Source:
--- begin ---

Remain Lost the EU Referendum, But We May Yet All Lose

07/07/2016 12:46 | Updated 07 July 2016

As I awoke to the news that more than half of Britain had voted to leave the EU, I felt sad and surprised. The world hasn't ended and the drawbridge has not been pulled up, but I fear for where the UK may be headed. I voted remain and would do so again, because I believe that the EU has made a valuable contribution to unity, peace, cooperation and understanding in Europe. Prior to 23 June, I could have moved to Madrid, Paris, Stockholm or Rome whenever I wished to live, work or study.

Whether freedom of movement is a casualty of the EU referendum remains to be seen, but ending it was an avowed desire of a significant proportion of Brexit voters. Others may not feel any affinity towards Europeans, but I do. Some of us have a tendency to look back, without a trace of irony, on how "great" Britain is. If we really were great, we wouldn't have chosen isolation, shirking the many challenges that Europe faces, from the refugee crisis to Russian aggression.

The referendum was never truly about letting Britons have their say. It was a political manoeuvre that David Cameron hoped would enable him to take complete control of the Conservative party and banish the issue of Europe at our expense. He gambled with the futures of millions of people for purely selfish reasons. The British public have had decades of stories peddling EU myths, ramping up fears about migration, decrying "unelected bureaucrats" and making it seem as if the UK is a powerless victim of EU grand designs and follies. It has been a convenient bogeyman, blamed for all of society's ills.

I doubt that Cameron genuinely believed, against a backdrop of wilful misinformation, that we were capable of making such a fundamental decision. This is not said out of bitterness because my side "lost" the vote. We may yet all lose. The people who voted to leave because of legitimate, or unfounded, fears about high levels of EU migration, when it looks likely that little will change in this regard. Those who championed the out cause because they were told that our EU contribution would go towards the NHS. Voters who wanted to retake control, when any deal in the UK's economic interest will likely see "rule from Brussels" continue. And those who trusted the leave side only to subsequently discover that jobs could be lost.

--- end ---

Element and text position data

--- begin ---

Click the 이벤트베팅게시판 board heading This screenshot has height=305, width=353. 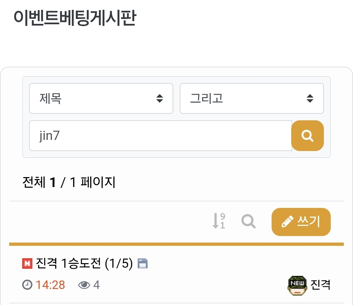pyautogui.click(x=75, y=19)
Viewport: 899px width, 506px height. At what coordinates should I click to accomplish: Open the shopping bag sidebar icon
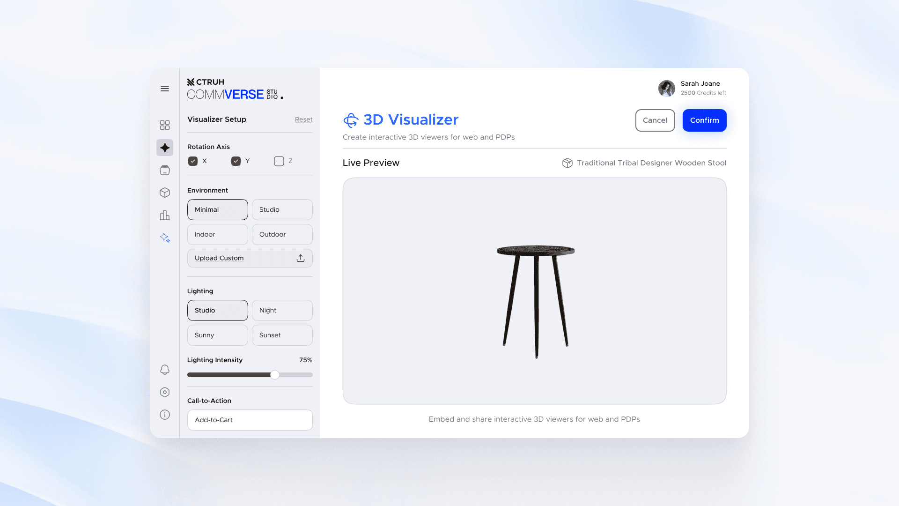coord(165,170)
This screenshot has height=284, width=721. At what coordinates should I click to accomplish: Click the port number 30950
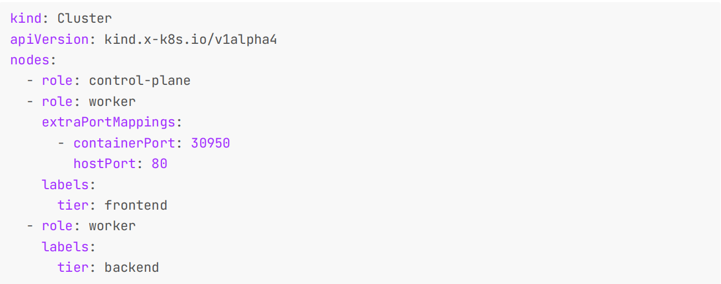[210, 143]
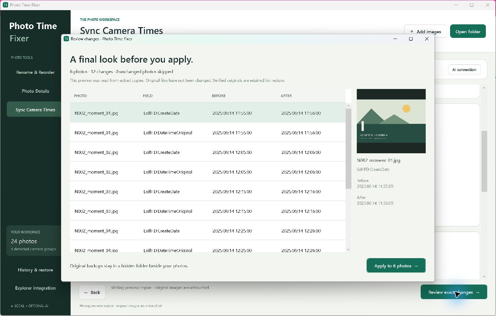
Task: Open Photo Details in sidebar
Action: [x=35, y=91]
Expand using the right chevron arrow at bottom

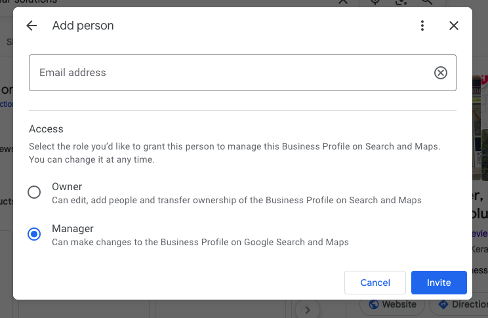click(x=308, y=309)
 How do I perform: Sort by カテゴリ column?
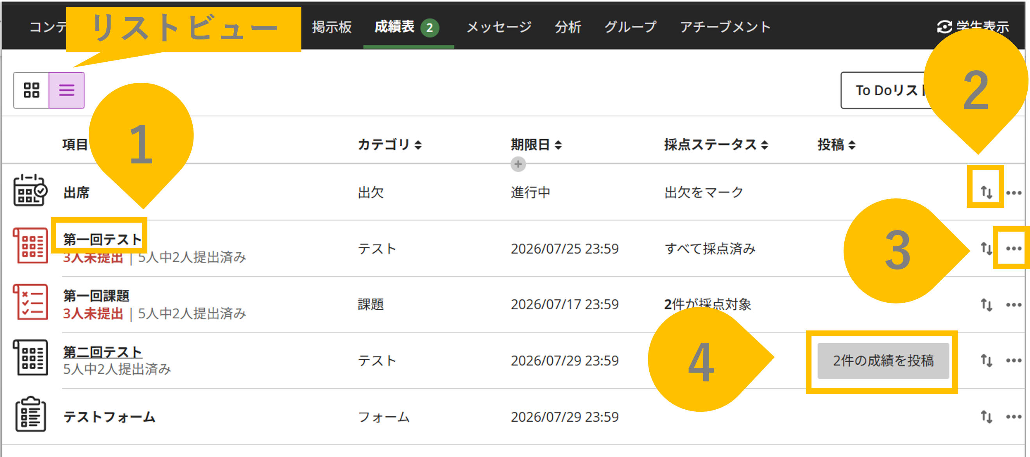click(389, 144)
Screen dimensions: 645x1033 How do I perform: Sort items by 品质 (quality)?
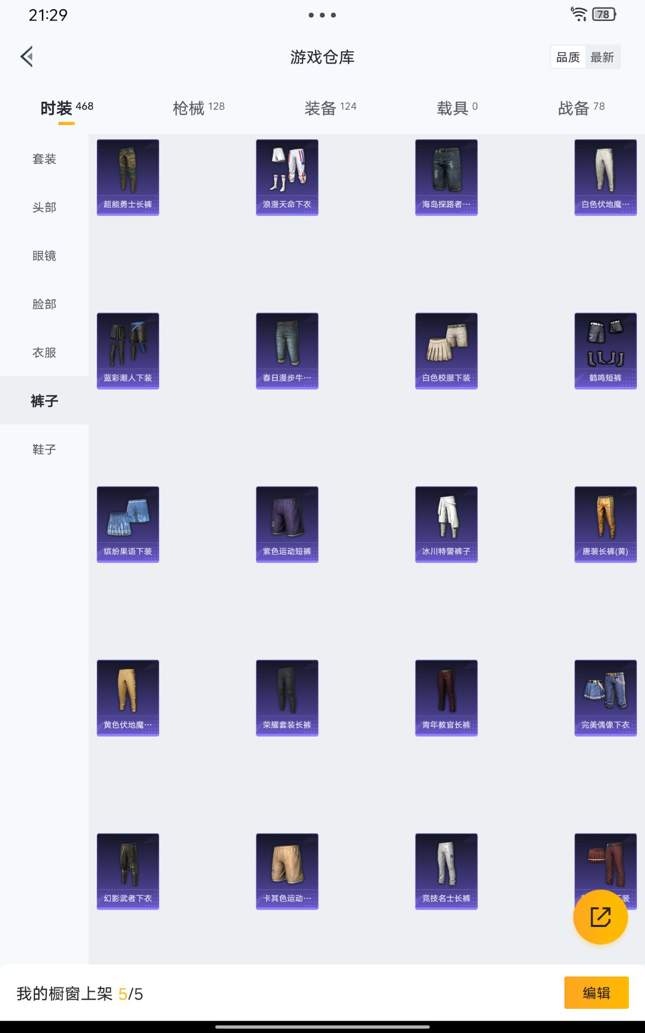pyautogui.click(x=568, y=57)
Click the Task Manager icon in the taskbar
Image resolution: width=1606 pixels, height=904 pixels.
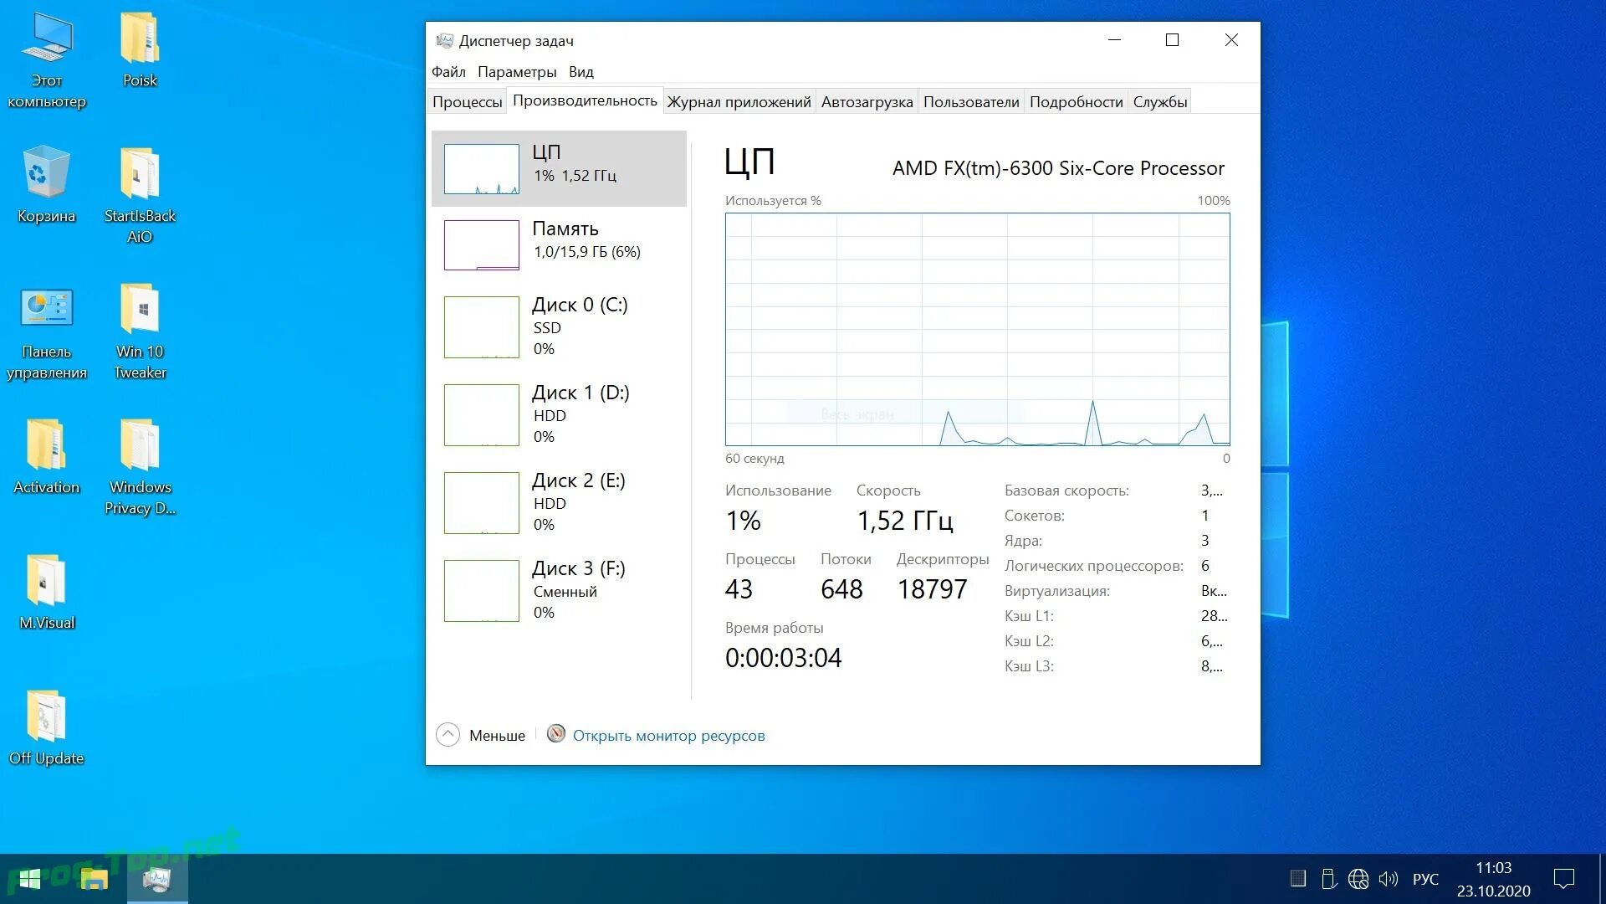(x=156, y=880)
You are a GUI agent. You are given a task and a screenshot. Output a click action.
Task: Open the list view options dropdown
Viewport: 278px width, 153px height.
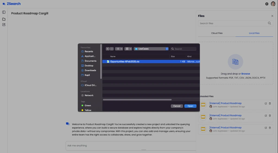click(x=119, y=49)
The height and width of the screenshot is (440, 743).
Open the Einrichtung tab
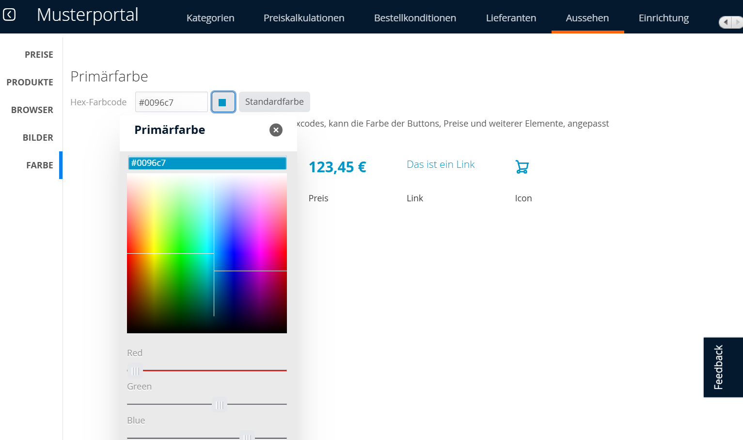click(664, 18)
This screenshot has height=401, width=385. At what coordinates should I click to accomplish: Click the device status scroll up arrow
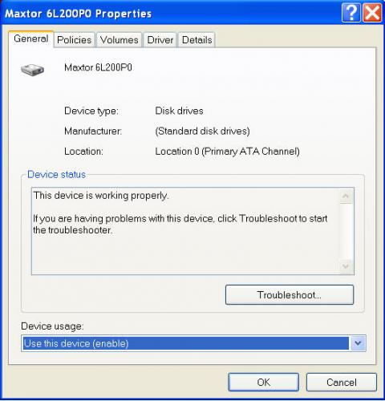point(346,196)
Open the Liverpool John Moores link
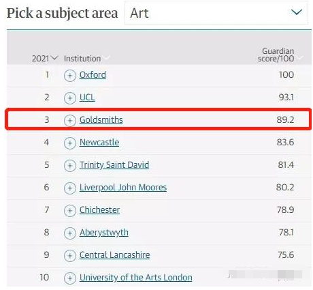The image size is (313, 290). click(123, 188)
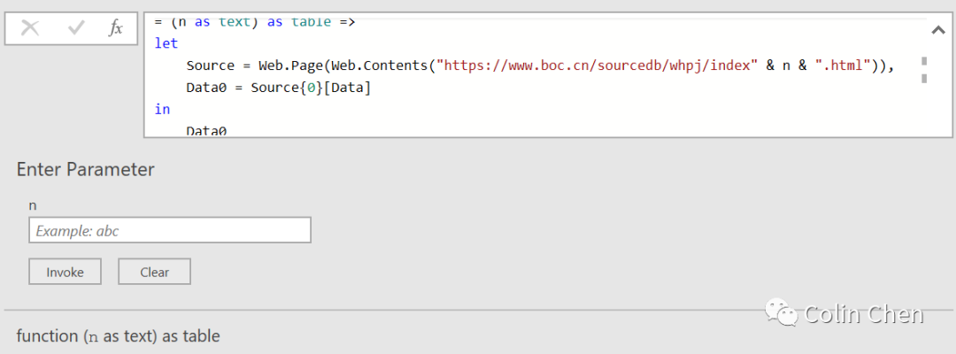Place cursor on the "let" keyword
956x354 pixels.
pos(166,42)
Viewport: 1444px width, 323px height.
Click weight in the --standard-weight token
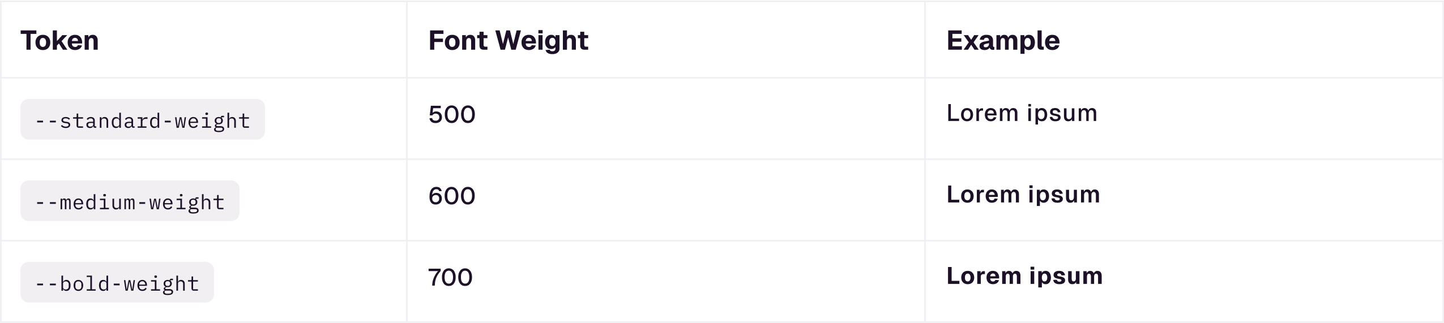coord(212,120)
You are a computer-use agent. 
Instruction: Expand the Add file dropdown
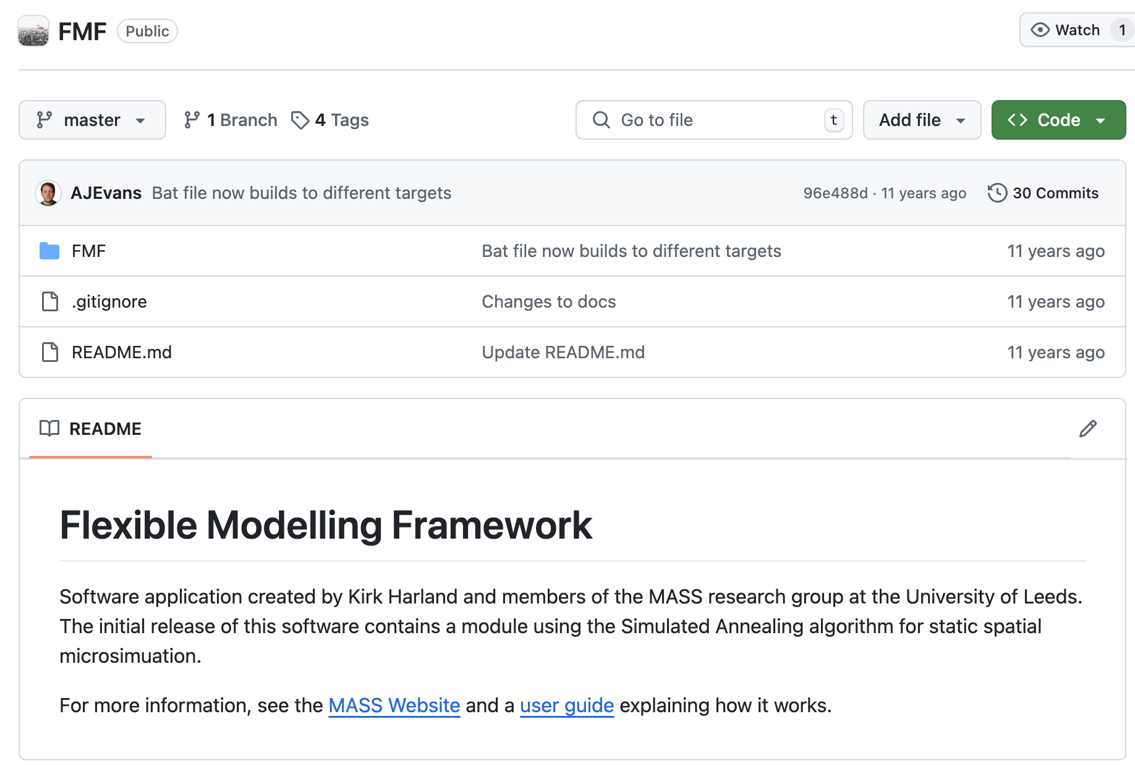(x=921, y=120)
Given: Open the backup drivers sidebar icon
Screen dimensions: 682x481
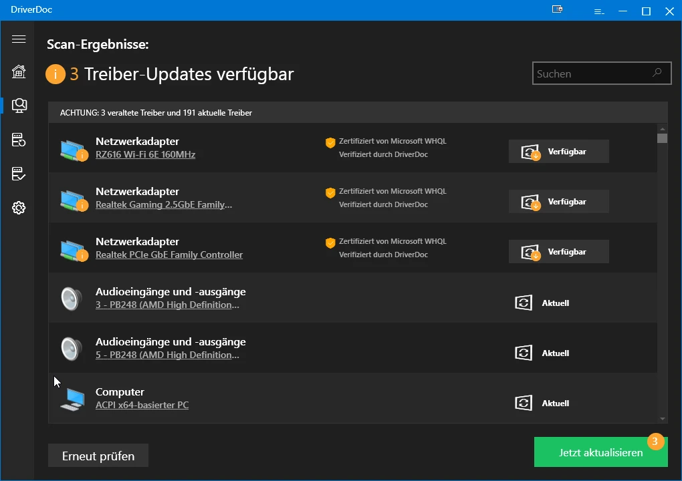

--- end ---

Goals:
1 - Answer these from the opinion piece on the EU referendum:
(a) Which four cities does the writer say they could have moved to before 23 June?
(b) Which two challenges facing Europe are given as examples?
(c) What did David Cameron hope the referendum would enable him to do?
2 - Carry on the opinion piece about the EU referendum, picking up right after its last sentence.
The records play no part in what comes next.

Answers by task:
1 -
(a) Madrid, Paris, Stockholm and Rome.
(b) The refugee crisis and Russian aggression.
(c) Take complete control of the Conservative party and banish the issue of Europe.

2 -
The EU by itself has not made housing unaffordable for most Britons, although EU immigration will have contributed to demand. The EU has not left former industrial towns and cities starved of investment. The EU has not concentrated the vast majority of the UK's wealth, jobs, culture and opportunity in London. The EU has not decimated social care, introduced insecure "zero-hours" work or ensured that wages have barely risen over the past eight years.

The EU is also not to blame for the war in Syria. It has been largely ineffective in the face of the millions of people coming to Europe to escape a brutal conflict, but the entire world has been paralysed by Syria. Many Brexit voters used the referendum to register their dissatisfaction with what Britain has become. Will the government be held to account for its role in shaping our country? No, because the EU has supplanted it as the bullseye on the pub dartboard.

I am no great lover of the EU. It is bureaucratic and often wasteful, and the euro is a deeply flawed construct. Moreover, the EU has wilfully imposed austerity and unemployment on Greece and allowed 20% of Spaniards to be out of work. However, despite what we are told, the UK has never been shackled by Brussels; we have long enjoyed opt-outs, subsidies and privileges. It is doubtful that, with Britain a committed participant, a European army would have been created or Turkey would have joined the EU. For decades, we got much of the best of Europe while avoiding some of the worst of it. Who knows what we will get now.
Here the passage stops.